Material supplied >>
»»

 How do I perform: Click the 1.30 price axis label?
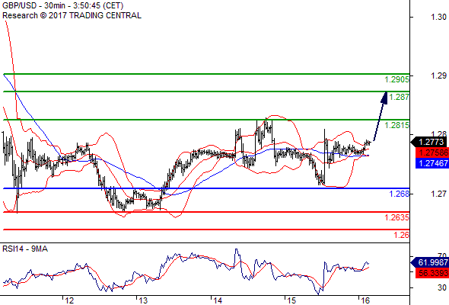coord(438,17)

««
»»

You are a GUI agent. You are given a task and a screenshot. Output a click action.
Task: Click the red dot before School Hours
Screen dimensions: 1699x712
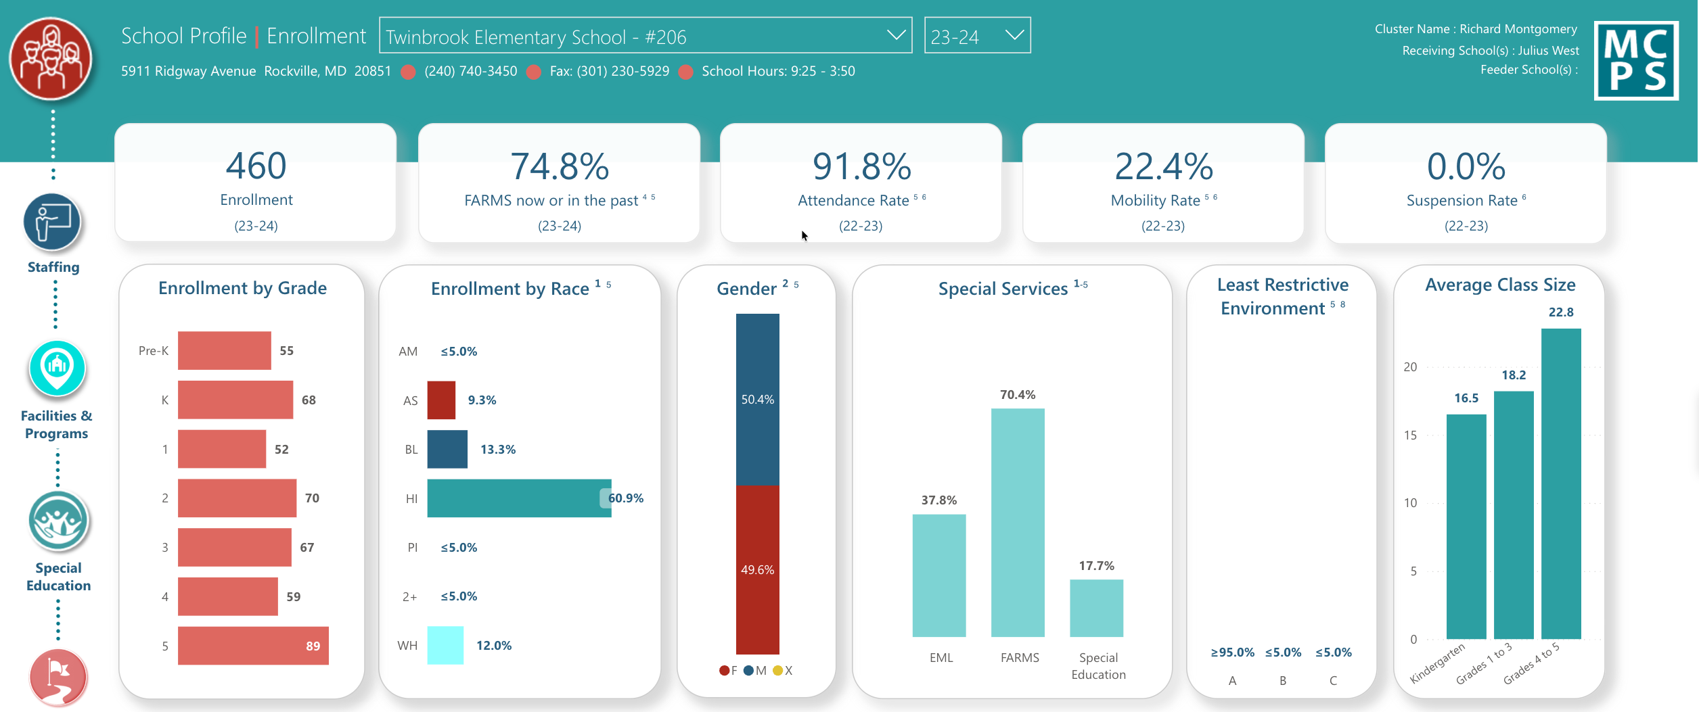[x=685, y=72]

««
»»

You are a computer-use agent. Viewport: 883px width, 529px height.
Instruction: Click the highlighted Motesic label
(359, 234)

««

Exercise directions >> Recast the records as a JSON list of strings, one per line, beginning at the line that contains "You are a GUI" and stopping after the line that contains "[x=685, y=72]". Skip blank lines and leave the pictures out.

Reply >>
[
  "You are a GUI agent. You are given a task and a screenshot. Output a click action.",
  "Task: Click the red dot before School Hours",
  "Screen dimensions: 1699x712",
  "[x=685, y=72]"
]